Awalnya, pihaknya menangkap salah satu pegawai negeri sipil di Rumah Sakit Jiwa di Palembang. PNS tersebut disangka mengedarkan narkoba. PNS itu, kata Budi, mengaku memasok narkoba salah satunya ke Noviandi. Pihaknya lalu melakukan penyelidikan. Tetapi, kata Budi, penyelidikan dihentikan sementara lantaran Noviandi menjadi calon bupati dalam Pilkada 2015. Langkah itu dilakukan untuk menghindari sangkaan negatif terhadap pihaknya yang dikaitkan dengan Pilkada.

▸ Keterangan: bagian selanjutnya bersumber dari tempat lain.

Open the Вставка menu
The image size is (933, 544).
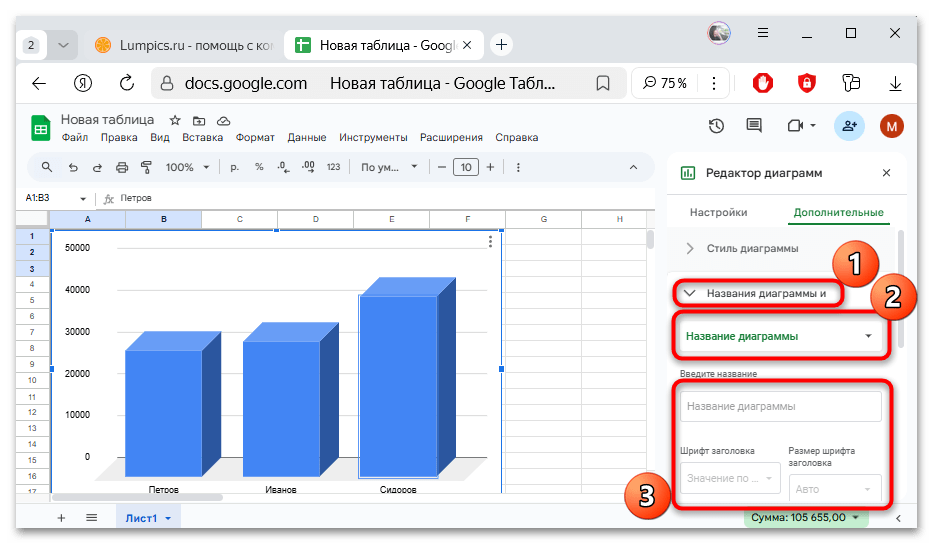pos(202,138)
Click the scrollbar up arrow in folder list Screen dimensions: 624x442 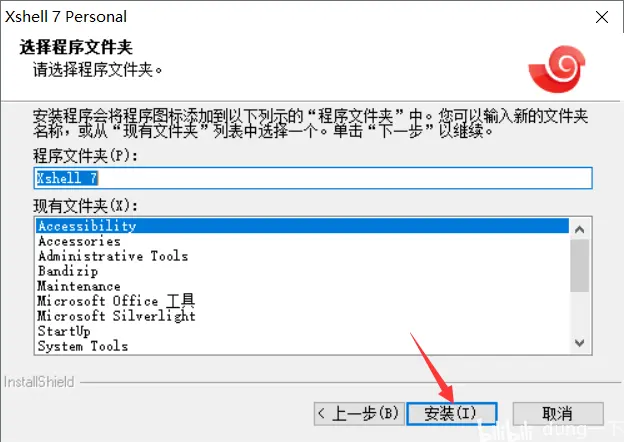[579, 229]
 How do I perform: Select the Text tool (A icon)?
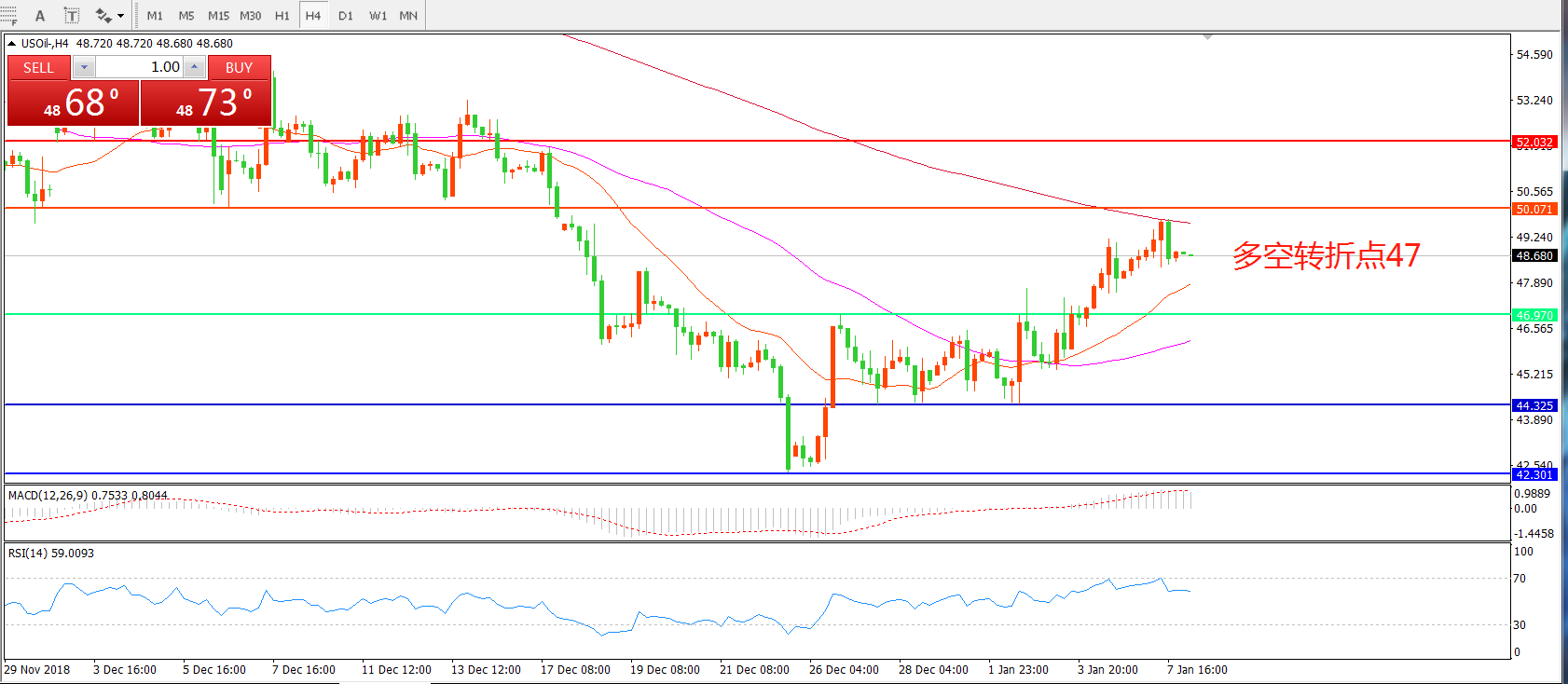click(40, 16)
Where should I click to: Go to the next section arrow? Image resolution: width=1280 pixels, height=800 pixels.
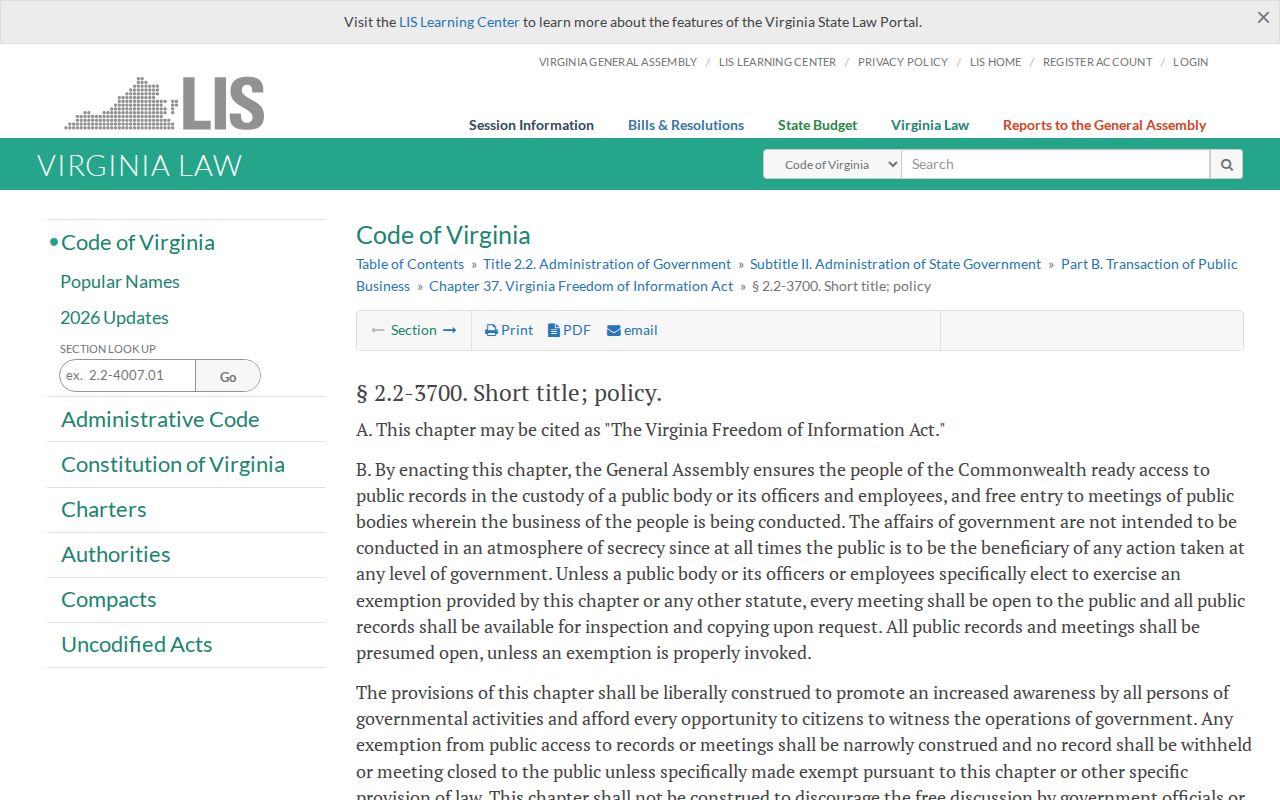point(449,330)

“Kita masih awasi,” kata Budi saat wawancara dengan Kompas TV, Senin (14/03/2016). Rupanya, tambah Budi, ada info bahwa Noviandi tetap memakai narkoba pascadilantik sebagai kepala daerah. Penyelidikan kemudian dilanjutkan. Pihaknya kemudian mendapat info ada pemakaian narkoba di rumah pribadi Noviadi di Jalan Musyawarah III, Kelurahan Karanganyar Gandus, Palembang, Minggu (13/03/2016) malam.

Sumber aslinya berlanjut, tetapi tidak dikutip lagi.